To understand the issue, imagine the following links:

working correctly:

http://www.google.com/#hl=en&output=search&sclient=psy-ab&q=removing+special+characters&oq=removing+special+characters

with the 'amp;' added:

http://www.google.com/#hl=en&output=search&sclient=psy-ab&q=removing+special+characters&oq=removing+special+characters

So researched and Oracle in fact has regular expressions from later versions (I’m working with 10g and 11g) so its working!

You can see some of them here: http://docs.oracle.com/cd/B1930601/appdev.102/b14251/adfnsregexp.htm The variables of the regular expressions that you can use in Oracle you can find them here: http://psoug.org/reference/regexp.html (I really like the tutorial at the bottom using the functions of Oracle, suggestion: save it as reference) And the one that I’m working particularly will be here: http://docs.oracle.com/cd/B19306_01/server.102/b14200/functions130.htm

Well, lets build the query to see if it works and compare :

select cnthndlr_handle,  main_data, title 
from course_contents 
where  crsmain_pk1 = 40809 
and CNTHNDLR_HANDLE = 'resource/x-bb-document';

This search will be very limited for the following reasons: 1. I already know that this course has this issue 2. I know that I’m not using the web link but using item or in this case referenced as x-bb-document 3. And finally I also know that its in the main_data field what I’m trying to find.
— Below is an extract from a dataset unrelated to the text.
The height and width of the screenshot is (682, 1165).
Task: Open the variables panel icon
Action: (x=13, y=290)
select cnthndlr_handle,  REGEXP_REPLACE(main_data,'amp;',''), title
from course_contents
where  crsmain_pk1 = 40809
and CNTHNDLR_HANDLE = 'resource/x-bb-document'

Comparing both queries, yield, that this indeed works, so lets put it in practice.

Here you can do several things, first of all you can start creating a Store Procedure or Function for future, but I already know that this is not occurring in later versions, so, no need for the function, but maybe a Store Procedure to have a cursor and make it run? nah! to complicated for a simple solution, lets just do a an update statement. (Do you remember how it goes? – sometimes i forget, so here its how it should go: http://www.w3schools.com/sql/sql_update.asp

Can we have the regexp_replace in the statement? well why not? Lets try it:

update course_contents
set MAIN_DATA = REGEXP_REPLACE(main_data,'amp;','')
where  crsmain_pk1 = 40809
and CNTHNDLR_HANDLE = 'resource/x-bb-document';

It works!, but remember, this is only for one course, because I really want to be sure before doing a commit and maybe altering the entire database.
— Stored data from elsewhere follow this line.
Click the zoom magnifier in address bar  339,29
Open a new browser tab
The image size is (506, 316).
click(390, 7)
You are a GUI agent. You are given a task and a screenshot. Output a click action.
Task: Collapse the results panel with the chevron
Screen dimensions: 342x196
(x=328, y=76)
Now lets do a backup of the table, just because we might do a bubu.

create table course_contents_backup
as (select * from course_contents);

Now we have the table backed up, lets run it without the restriction of the course.

update course_contents
set MAIN_DATA = REGEXP_REPLACE(main_data,'amp;','')
where CNTHNDLR_HANDLE = 'resource/x-bb-document';

Remember this is something that you are running at your own risk and you should be already knowing what you are doing.

So, this is it, hopefully this regular expression function did helped you or in fact enlighten you a bit, I have used the regexp_like, which i think its also awesome, but didn’t wrote the tutorial for that, so, maybe next time.

For now, enjoy.

Written on August 22, 2012